Gov't bans street vendors' bread sale, starts brawl with Istanbul Municipality

The Turkish Agriculture and Forestry Ministry started a brawl with the Istanbul Municipality by banning the sale of bread by mobile street vendors, first interpreted as closing municipal kiosks in the metropolis. Ankara has been at odds with opposition municipalities including Istanbul since main opposition Republican People's Party (CHP) won office in 2019.

Duvar English

The Turkish government banned the sale of bread by street vendors, as well as fruit and meat vendors, and released a decree that was initially interpreted as shutting down all bread kiosks by the Istanbul Municipality on Jan. 21.

The Agriculture and Forestry Ministry's ban on "mobile" bread vendors was initially interpreted as an attempt to shut down the municipal kiosks, a suspicion that stems from Ankara's crackdown on opposition municipalities since the local elections of March 2019.

"They continue to tamper with people's bread.
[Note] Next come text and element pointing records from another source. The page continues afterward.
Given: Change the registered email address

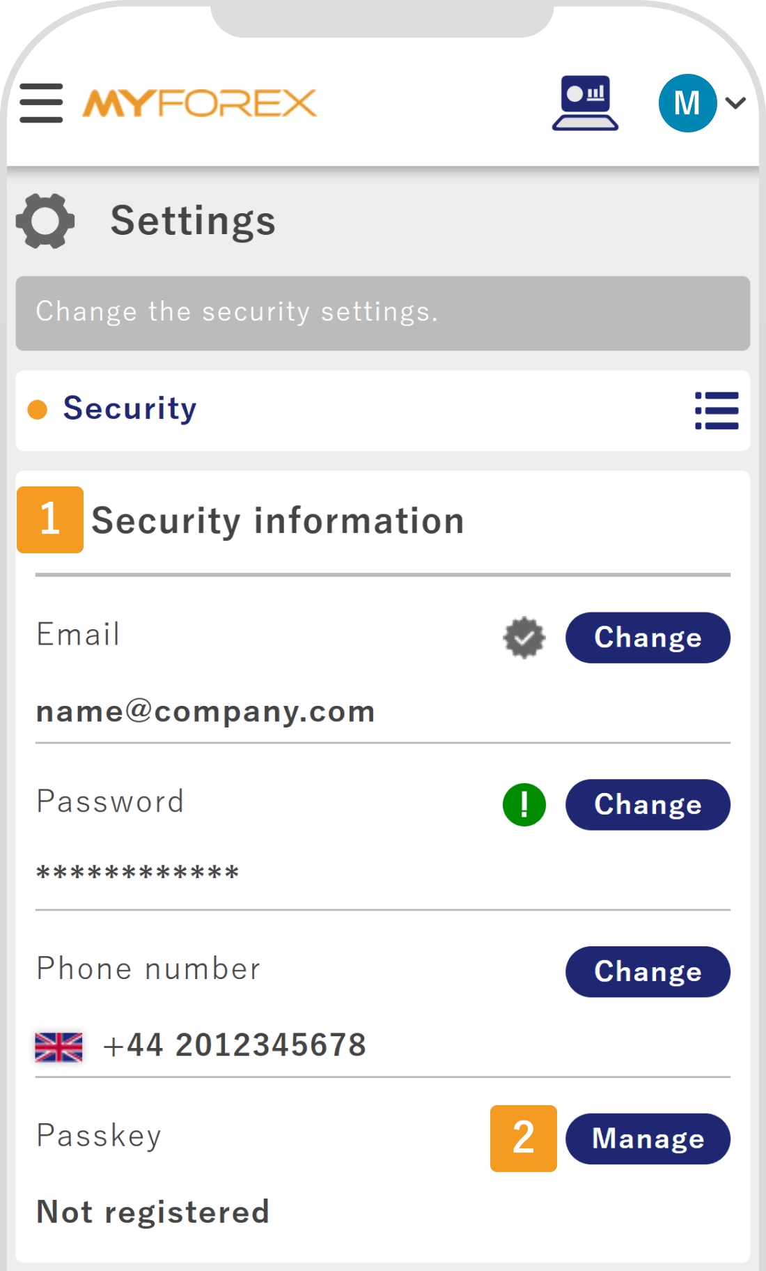Looking at the screenshot, I should [x=647, y=637].

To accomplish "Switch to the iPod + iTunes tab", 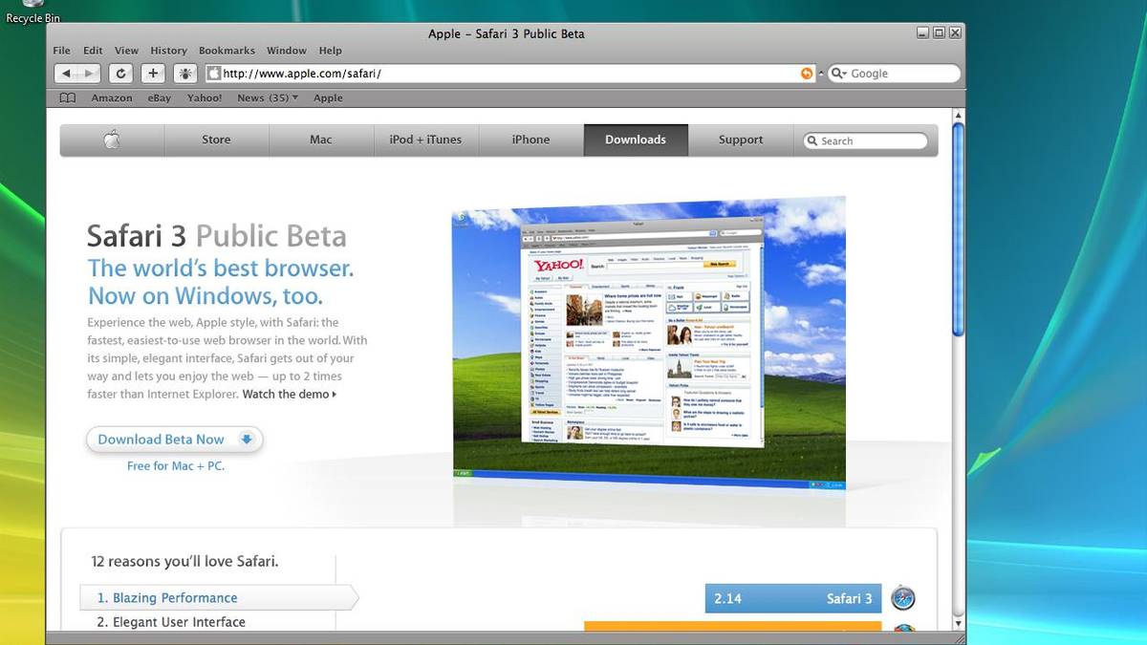I will click(425, 140).
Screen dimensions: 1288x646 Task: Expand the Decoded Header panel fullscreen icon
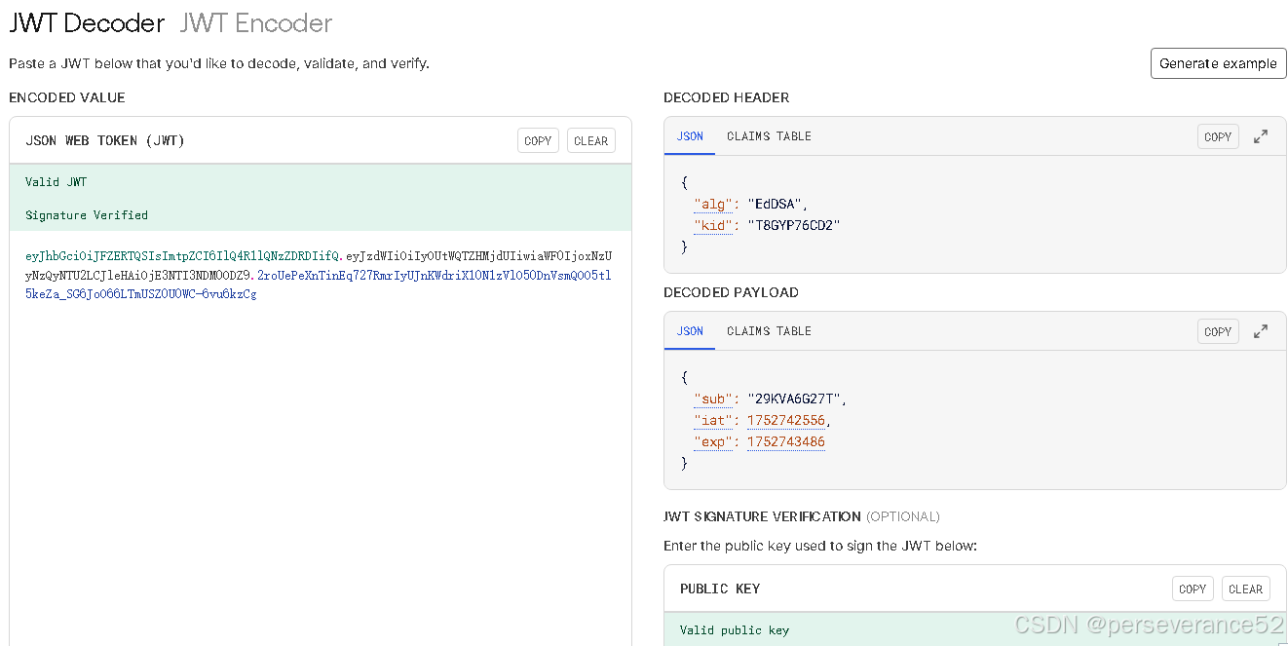(1261, 136)
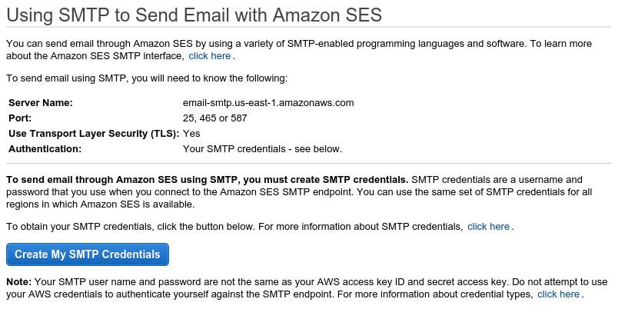The image size is (618, 319).
Task: Click the bold 'Note:' text
Action: 19,282
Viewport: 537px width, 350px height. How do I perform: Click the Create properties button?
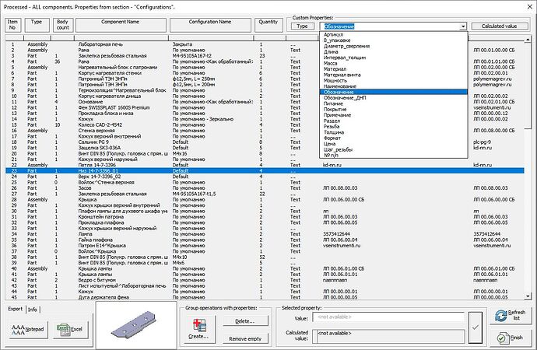click(198, 331)
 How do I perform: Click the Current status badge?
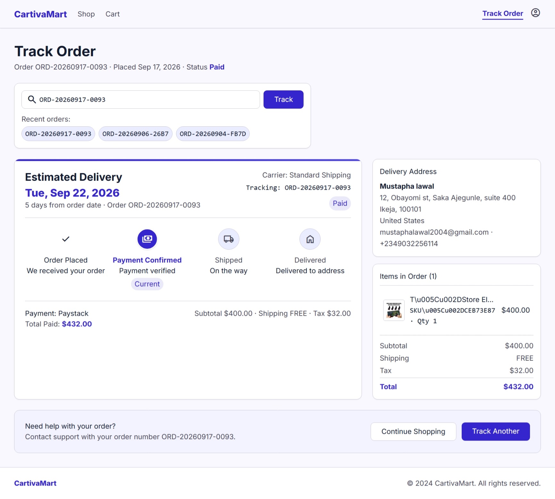pos(147,284)
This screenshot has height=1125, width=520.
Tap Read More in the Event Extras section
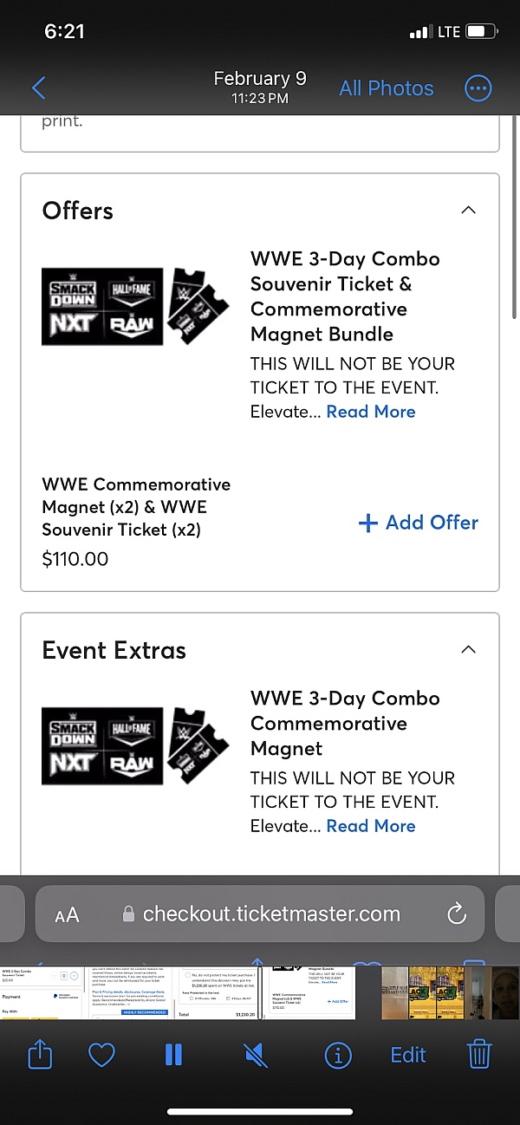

This decree bans the sale of bread on mobile vehicles," city council member from Good Party (İYİ) İbrahim Özkan tweeted on Jan. 21.

Municipal Spokesperson Murat Ongun chimed in on the debate in the later hours of Jan. 21 to reassure Istanbulites that the municipality would continue to provide them with "the service of healthy and cheap bread."

"We will deliver the bread you need to your homes if need be," Ongun said in a tweet at 11.24 p.m.

As the night progressed, the Agriculture and Forestry Ministry stepped back into the debate to clarify that they had in fact not banned the Istanbul Municipality bread kiosks. 

"Not only are these claims misinforming the public, but they're also slandering our ministry," the official statement noted past 2 a.m. on Jan. 22.

"Istanbul Municipality would have continued to distribute bread anyways. Even if the ban was enforced, we were prepared to continue," Mayor Ekrem İmamoğlu said on Jan. 22. 

Noting that people form long lines in front of municipal kiosks to be able to buy bread for one lira, İmamoğlu said that the city was committed to fighting poverty, and urged all government agents to support this service. 

The power struggle between municipalities of Istanbul, Ankara and Izmir and the central government has been ongoing since the offices were won over from previous Justice and Development Party (AKP) control by the main opposition Republican People's Party (CHP) in 2019. 

Ankara has banned fundraising campaigns by the local offices, issued reporting bans on their efforts to reveal fraud by the AKP, and even issued criminal complaints about the elected mayors.